Records locating elements on screens
○ ○ ○ ○

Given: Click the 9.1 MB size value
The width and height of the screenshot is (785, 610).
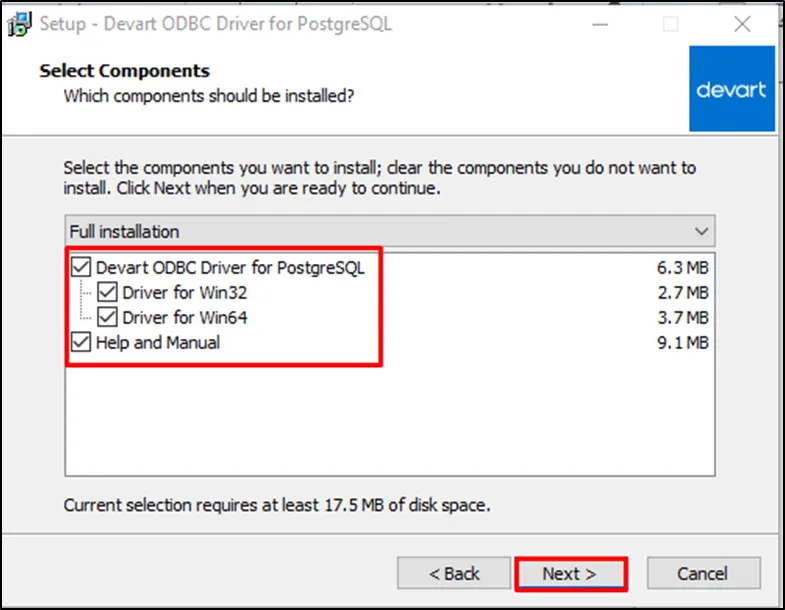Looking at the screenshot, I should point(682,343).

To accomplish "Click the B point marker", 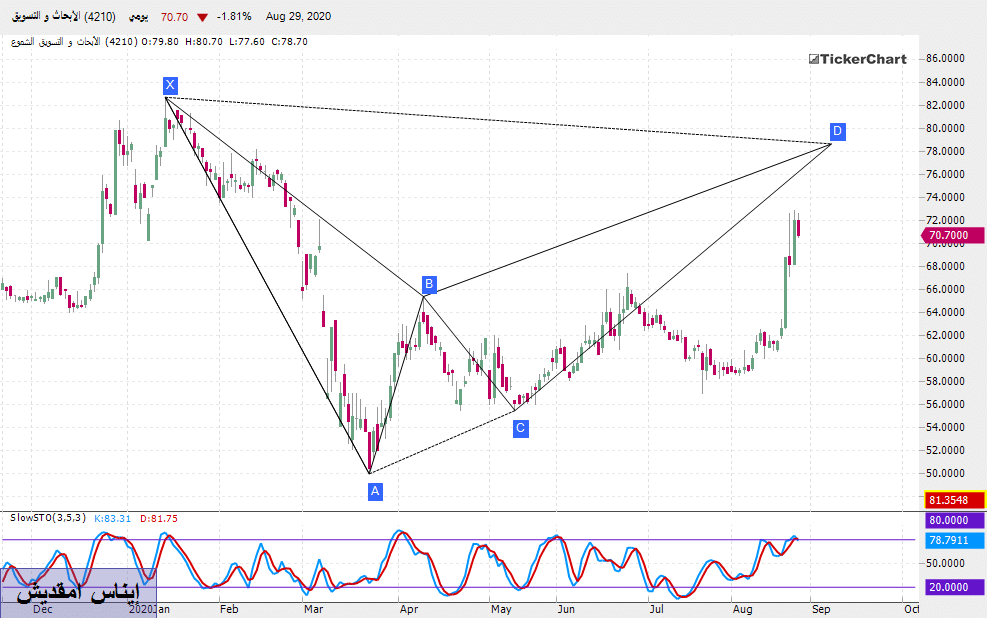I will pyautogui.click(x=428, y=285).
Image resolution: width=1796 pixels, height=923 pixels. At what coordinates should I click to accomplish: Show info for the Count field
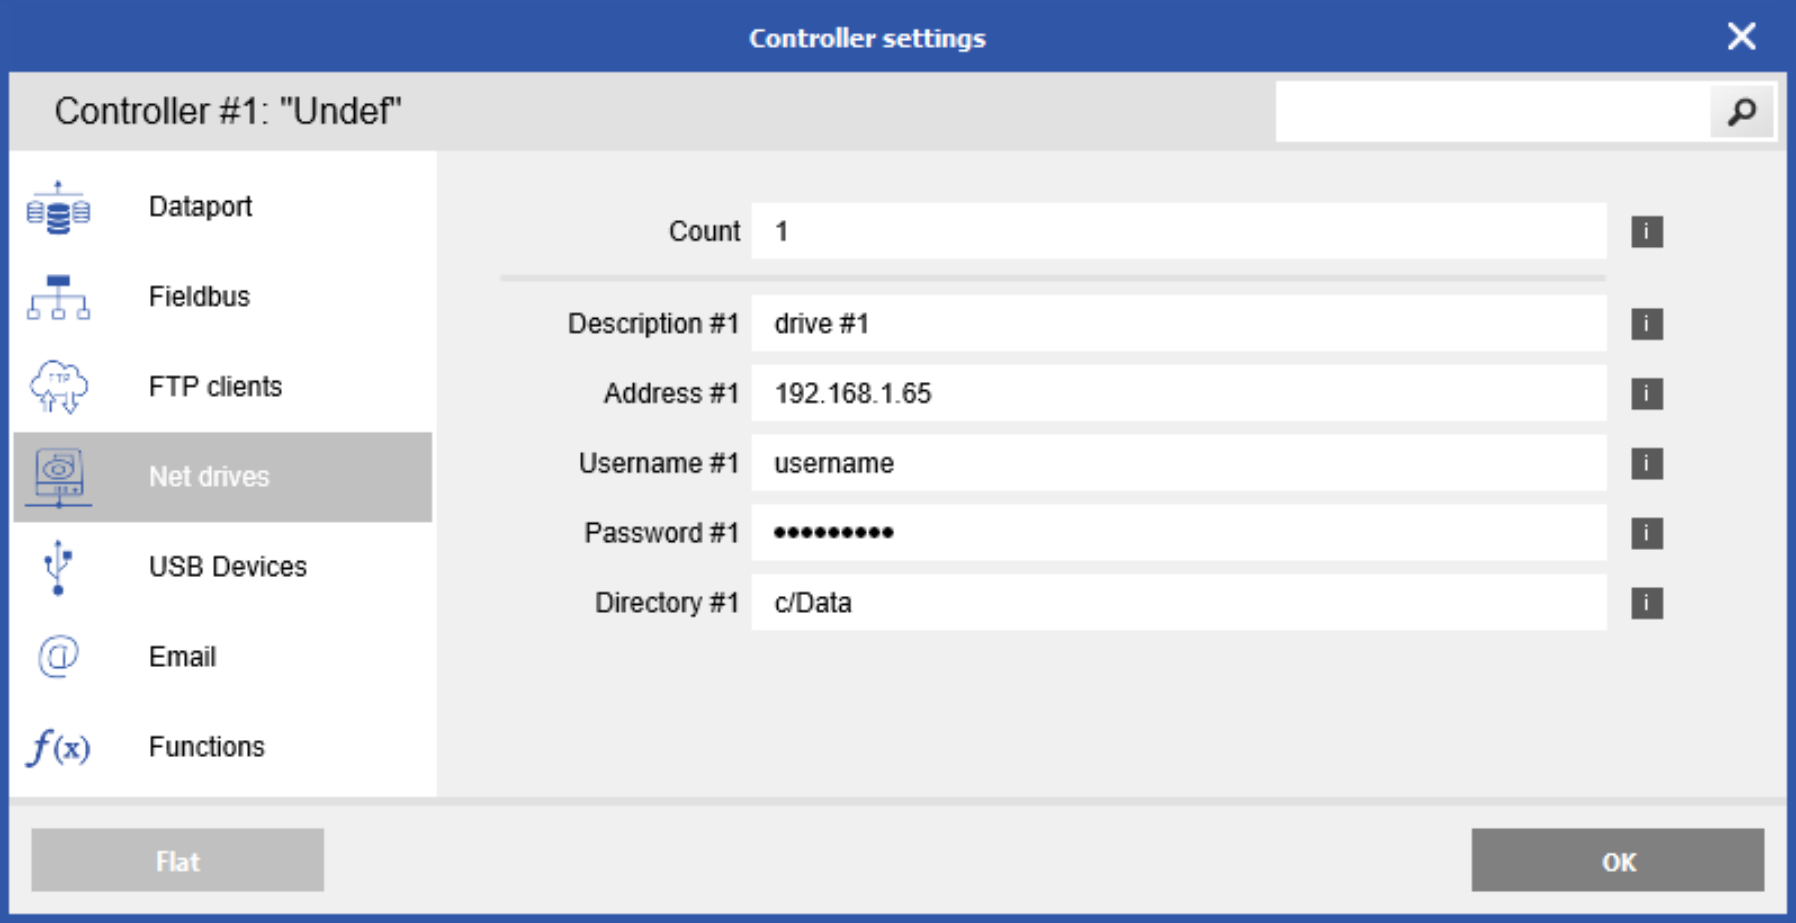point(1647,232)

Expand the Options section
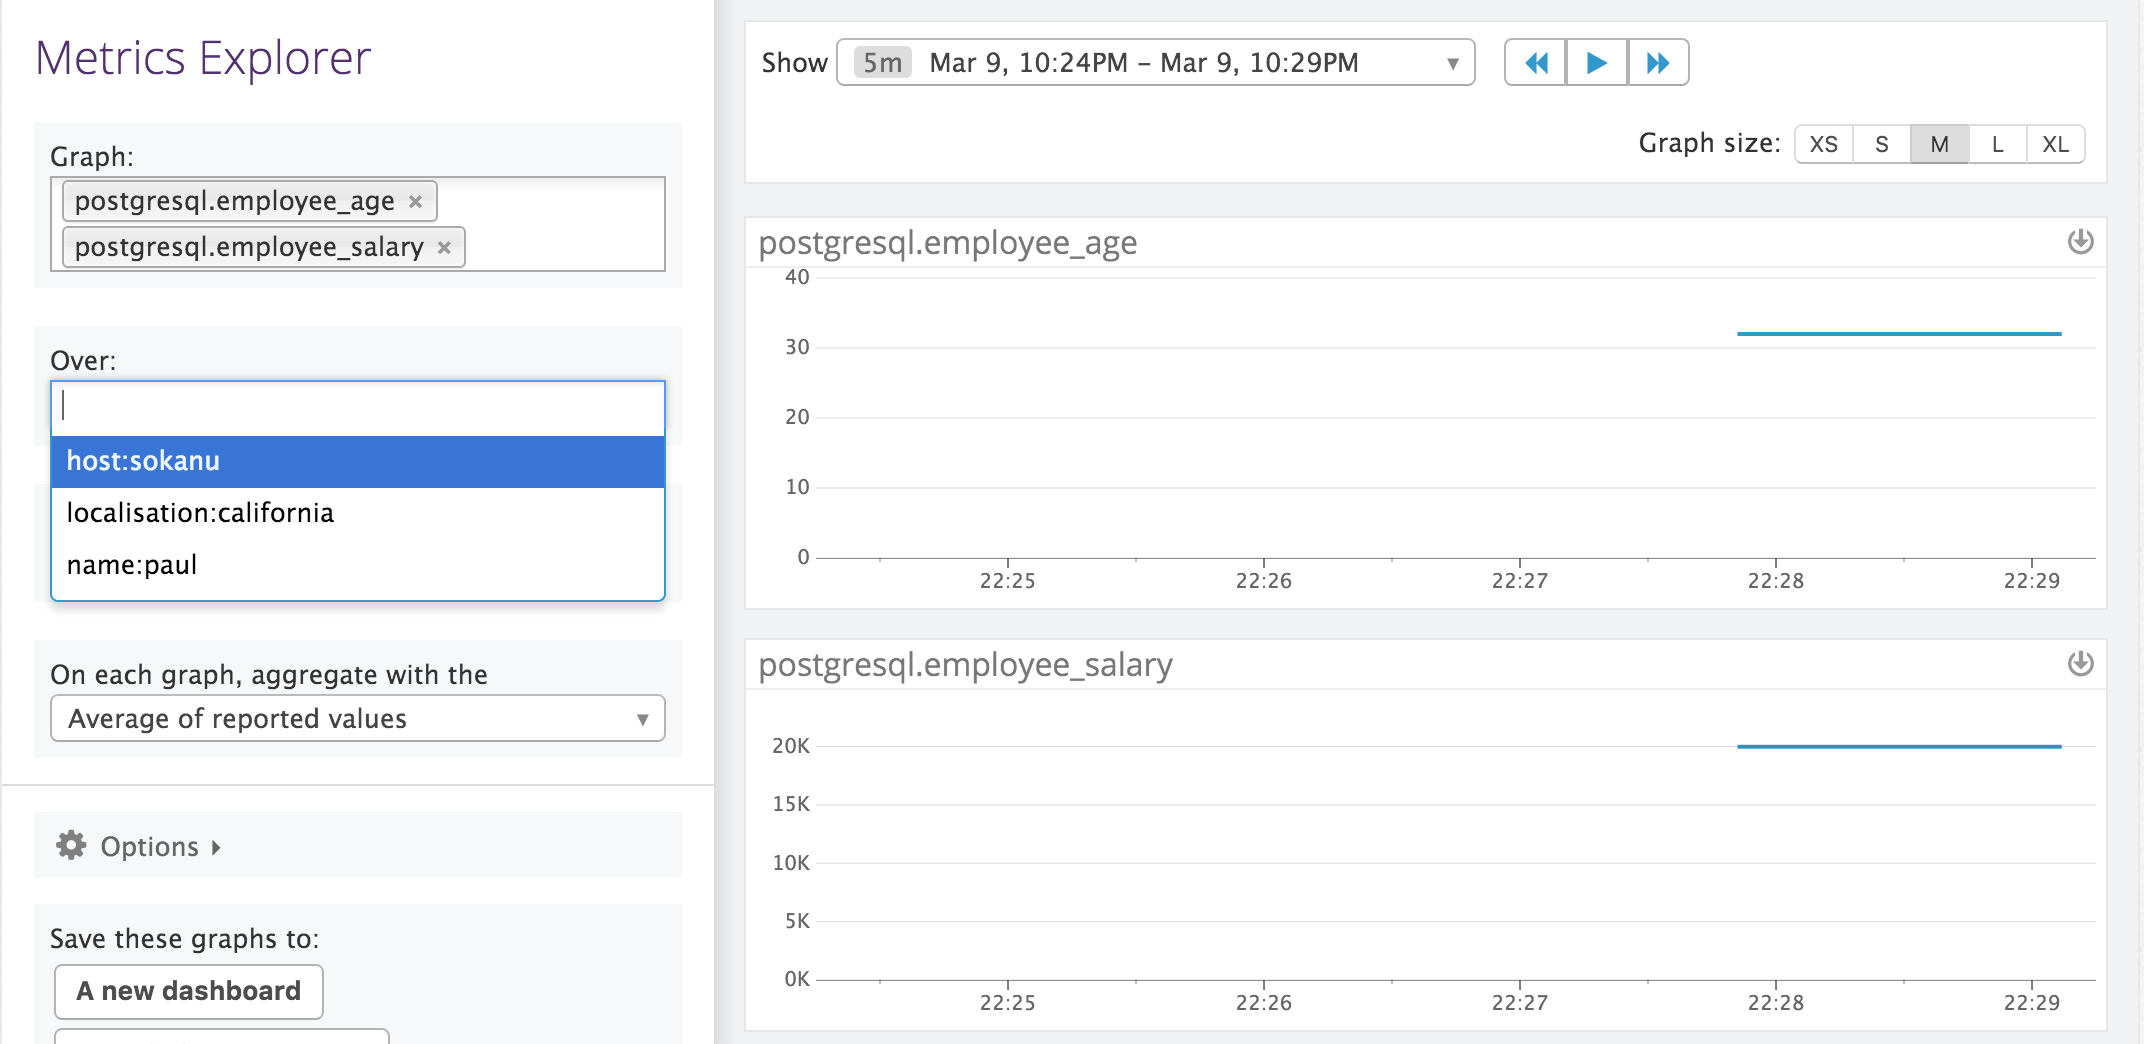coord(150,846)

○ ○ ○ ○

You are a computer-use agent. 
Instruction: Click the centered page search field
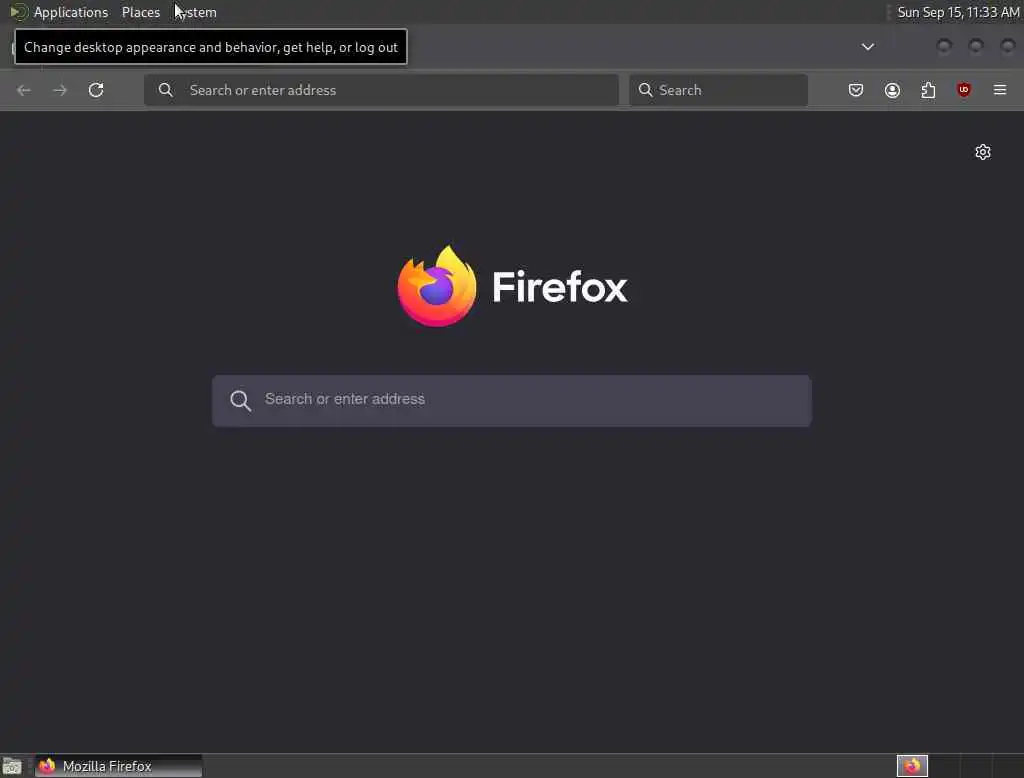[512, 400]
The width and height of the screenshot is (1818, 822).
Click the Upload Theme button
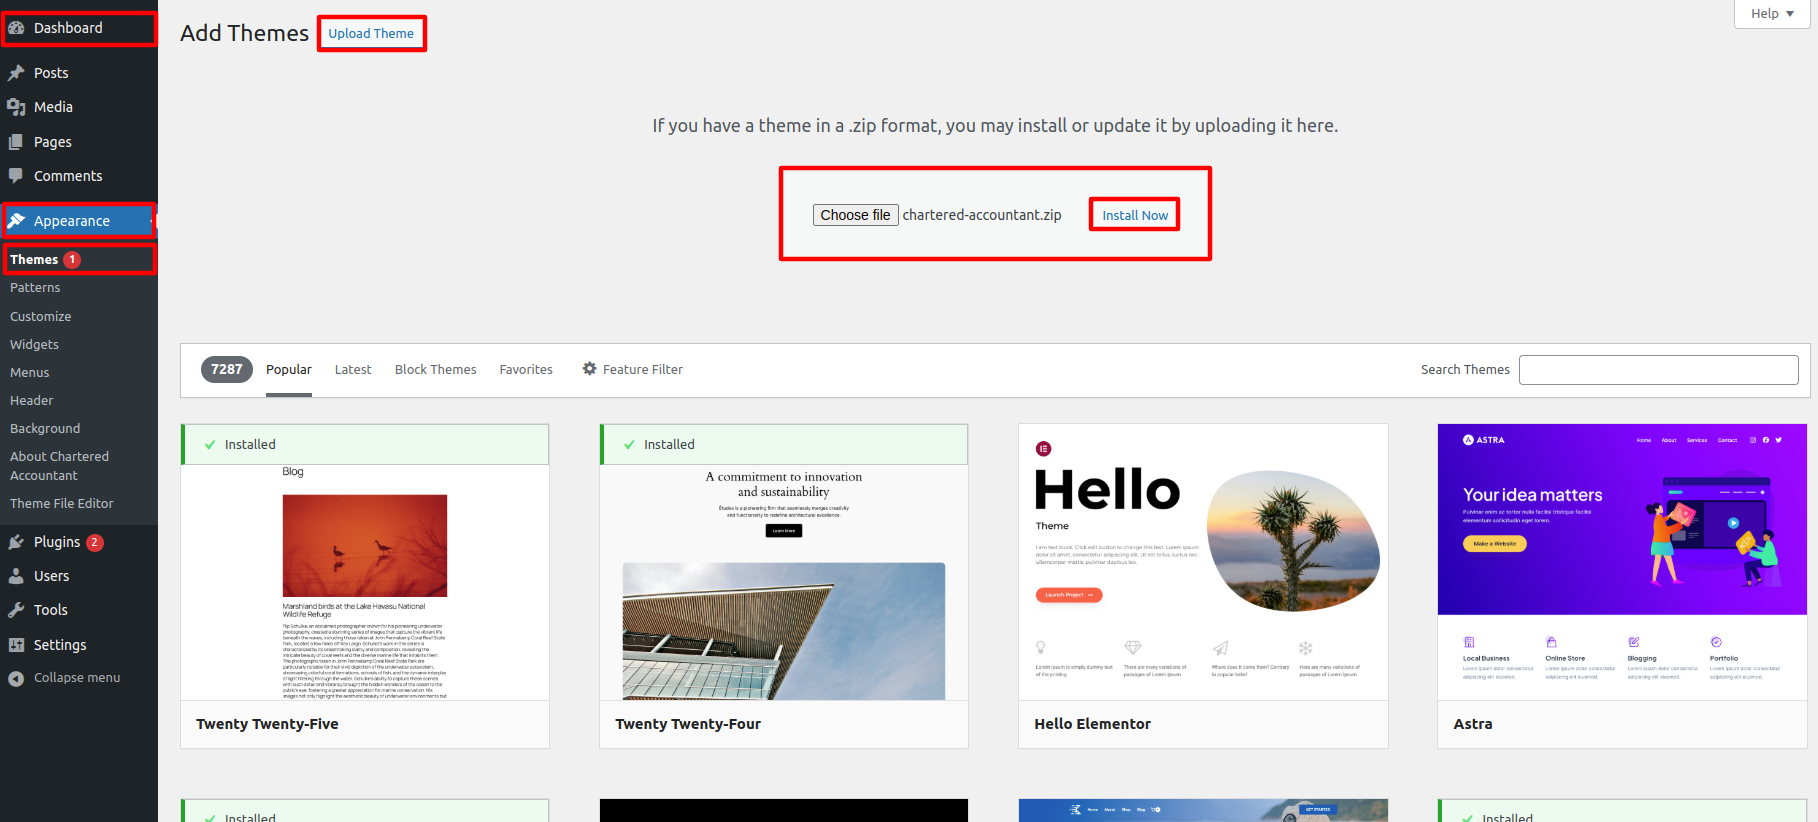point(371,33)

○ ○ ○ ○

* DESCRIPTION OF THE TASK: Rewrite the part of the records that opens with the line containing "You are a computer-use agent." and closes with the line containing "point(371,33)", swapping "Upload Theme" for "Install Theme" and keeping all else unchanged. Leave the pictures out.

* FULL RESPONSE:
You are a computer-use agent. 
Instruction: Click the centered page search field
[512, 400]
The width and height of the screenshot is (1818, 822).
Click the Install Theme button
point(371,33)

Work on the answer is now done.